What is being asked
List all the lines in these records that hold "button".

Records for the task
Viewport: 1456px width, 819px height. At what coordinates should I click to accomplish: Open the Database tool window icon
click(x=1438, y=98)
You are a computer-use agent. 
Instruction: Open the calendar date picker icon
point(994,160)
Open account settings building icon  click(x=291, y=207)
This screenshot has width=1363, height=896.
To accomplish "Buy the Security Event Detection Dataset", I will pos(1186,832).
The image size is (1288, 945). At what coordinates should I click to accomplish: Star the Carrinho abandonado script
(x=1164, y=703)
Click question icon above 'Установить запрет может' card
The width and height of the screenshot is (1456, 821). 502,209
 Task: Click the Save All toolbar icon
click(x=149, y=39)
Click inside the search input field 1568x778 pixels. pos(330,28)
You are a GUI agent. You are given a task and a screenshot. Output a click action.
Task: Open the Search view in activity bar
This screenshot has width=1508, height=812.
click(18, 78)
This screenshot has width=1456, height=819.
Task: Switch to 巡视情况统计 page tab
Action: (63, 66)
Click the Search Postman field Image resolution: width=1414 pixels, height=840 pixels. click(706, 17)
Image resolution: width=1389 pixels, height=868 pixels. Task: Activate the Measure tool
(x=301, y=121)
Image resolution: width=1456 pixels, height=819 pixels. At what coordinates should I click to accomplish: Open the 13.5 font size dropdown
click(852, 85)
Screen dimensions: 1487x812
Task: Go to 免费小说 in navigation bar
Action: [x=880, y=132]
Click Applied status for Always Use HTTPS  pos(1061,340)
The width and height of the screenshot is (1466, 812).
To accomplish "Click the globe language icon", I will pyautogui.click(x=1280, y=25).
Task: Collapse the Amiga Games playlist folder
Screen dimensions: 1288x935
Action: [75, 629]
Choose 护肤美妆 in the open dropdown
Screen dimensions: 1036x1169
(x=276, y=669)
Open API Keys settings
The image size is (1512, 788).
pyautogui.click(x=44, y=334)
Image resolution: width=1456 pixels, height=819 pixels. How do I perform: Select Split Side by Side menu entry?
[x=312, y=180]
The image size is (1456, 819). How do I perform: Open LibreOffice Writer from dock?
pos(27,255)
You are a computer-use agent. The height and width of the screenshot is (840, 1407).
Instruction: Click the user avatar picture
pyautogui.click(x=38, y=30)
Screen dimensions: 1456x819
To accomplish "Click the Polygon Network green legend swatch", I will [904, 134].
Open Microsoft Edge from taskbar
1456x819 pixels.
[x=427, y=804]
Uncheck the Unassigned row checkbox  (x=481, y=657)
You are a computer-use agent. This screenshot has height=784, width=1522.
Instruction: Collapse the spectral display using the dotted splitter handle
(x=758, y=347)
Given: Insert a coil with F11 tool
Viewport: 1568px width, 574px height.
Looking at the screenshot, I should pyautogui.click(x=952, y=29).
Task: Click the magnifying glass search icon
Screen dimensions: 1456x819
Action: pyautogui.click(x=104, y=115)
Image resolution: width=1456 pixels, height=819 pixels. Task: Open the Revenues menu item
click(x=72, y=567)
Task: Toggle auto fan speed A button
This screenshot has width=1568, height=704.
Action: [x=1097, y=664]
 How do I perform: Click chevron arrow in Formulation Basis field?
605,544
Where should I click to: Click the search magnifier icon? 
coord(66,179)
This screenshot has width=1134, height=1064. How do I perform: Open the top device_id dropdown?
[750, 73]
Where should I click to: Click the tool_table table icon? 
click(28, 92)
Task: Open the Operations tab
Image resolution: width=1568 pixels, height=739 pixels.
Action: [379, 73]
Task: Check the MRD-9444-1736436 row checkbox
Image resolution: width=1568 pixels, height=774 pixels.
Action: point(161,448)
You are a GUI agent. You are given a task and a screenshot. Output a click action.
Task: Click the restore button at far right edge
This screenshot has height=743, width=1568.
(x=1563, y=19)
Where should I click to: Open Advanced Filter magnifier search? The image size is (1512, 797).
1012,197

Answer for the task
Task: Toggle auto fan speed A button
Task: Click the restore button at far right edge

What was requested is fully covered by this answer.